Bien sûr, au cours de la visite, on oublie les enfants et on s’extasie devant la salle de bain des parents, la plus spectaculaire de la villa par sa taille (60 mètres carrés !!), avec son équipement sophistiqué : un sol revêtu de marbre blanc de Carrare, un pèse-personne cerclé de cuivre chromé intégré dans la paroi, de petits détails si contemporains à nos yeux.
On sort de la visite ébloui par tant de modernité, par tant d’audace ! c’est bien une petite « folie » totalement maitrisée !
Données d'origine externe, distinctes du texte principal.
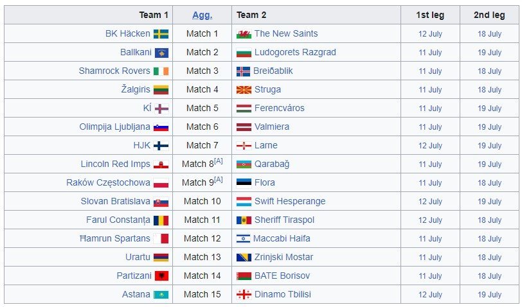Open the Ludogorets Razgrad team link
This screenshot has height=307, width=522.
[x=295, y=52]
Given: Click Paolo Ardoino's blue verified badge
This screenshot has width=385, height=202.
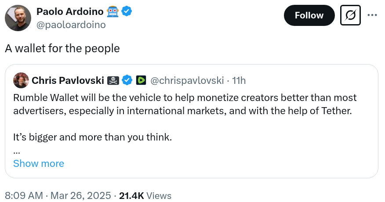Looking at the screenshot, I should click(x=127, y=12).
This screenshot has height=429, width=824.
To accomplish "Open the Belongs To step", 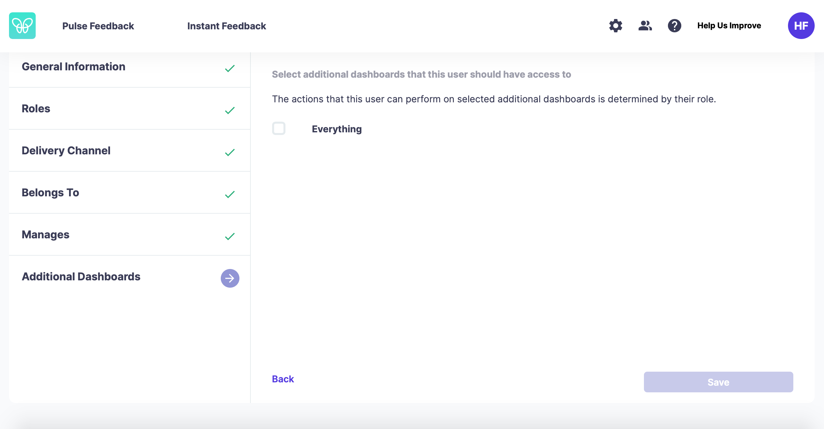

La Villa Cavrois, cela n’a rien d’une aimable villégiature campagnarde construite par tant de familles industrielles du Nord possédant ces belles usines de tissage, filature, teinture de coton et de laine. Elle est bien une œuvre singulière, emblématique de l’architecte Robert Mallet-Stevens, figure du courant moderniste.
Mon coup de cœur : la terrasse-pergola
La terrasse-pergola, qui pouvait servir de salle à manger à l’occasion avec le monte-plats électrique… les mets y étaient acheminés directement depuis la cuisine autour des piliers de béton. J’imagine alors Geneviève Cavrois avec Pierre Six lors de son mariage en 1932, s’y penchait doucement en admirant l’agglomération roubaisienne et la campagne environnante ! La belle vie quoi !
Ne pas oublier lors de la visite le documentaire passionnant ! (à retrouver sur le site également)
Ce documentaire de 26 minutes nous aide à mieux comprendre la restauration de la villa Cavrois et les métiers au cœur de ce chantier exemplaire ! Ce documentaire passionnant vous plonge au cœur des métiers du patrimoine mobilisés pour le chantier de restauration de cette oeuvre d’art totale, manifeste moderniste de Robert Mallet-Stevens édifiée dans les années 1930.
Classé monument historique en 1990 grâce à la mobilisation citoyenne, acquis par l’État en 2001, le gigantesque chantier de restauration mis en oeuvre en 2003 par la DRAC Nord-Pas-de Calais puis repris en 2008 par le Centre des monuments nationaux a été achevé en juin 2015.
L’ensemble de ces travaux, menés sous la maîtrise d’œuvre de Michel Goutal, – architecte en chef des monuments historiques, est évalué à 23 M€.